#### Input material ####

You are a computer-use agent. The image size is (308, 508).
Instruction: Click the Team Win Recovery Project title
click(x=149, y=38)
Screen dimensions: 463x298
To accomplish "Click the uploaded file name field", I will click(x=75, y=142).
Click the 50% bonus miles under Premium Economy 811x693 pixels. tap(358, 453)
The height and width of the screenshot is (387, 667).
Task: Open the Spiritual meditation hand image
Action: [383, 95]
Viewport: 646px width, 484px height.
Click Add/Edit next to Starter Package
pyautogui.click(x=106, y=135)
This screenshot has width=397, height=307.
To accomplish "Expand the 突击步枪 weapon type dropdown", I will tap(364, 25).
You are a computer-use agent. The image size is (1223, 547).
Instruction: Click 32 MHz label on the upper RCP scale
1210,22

####

Write the material out once more, keeping each line exact.

Exercise answer
You are a computer-use agent. The image size is (308, 508).
Instruction: Click the Team Win Recovery Project title
click(x=149, y=38)
Screen dimensions: 463x298
To accomplish "Click the uploaded file name field", I will click(x=75, y=142).
Click the 50% bonus miles under Premium Economy 811x693 pixels. tap(358, 453)
The height and width of the screenshot is (387, 667).
Task: Open the Spiritual meditation hand image
Action: [383, 95]
Viewport: 646px width, 484px height.
Click Add/Edit next to Starter Package
pyautogui.click(x=106, y=135)
This screenshot has width=397, height=307.
To accomplish "Expand the 突击步枪 weapon type dropdown", I will tap(364, 25).
You are a computer-use agent. The image size is (1223, 547).
Instruction: Click 32 MHz label on the upper RCP scale
1210,22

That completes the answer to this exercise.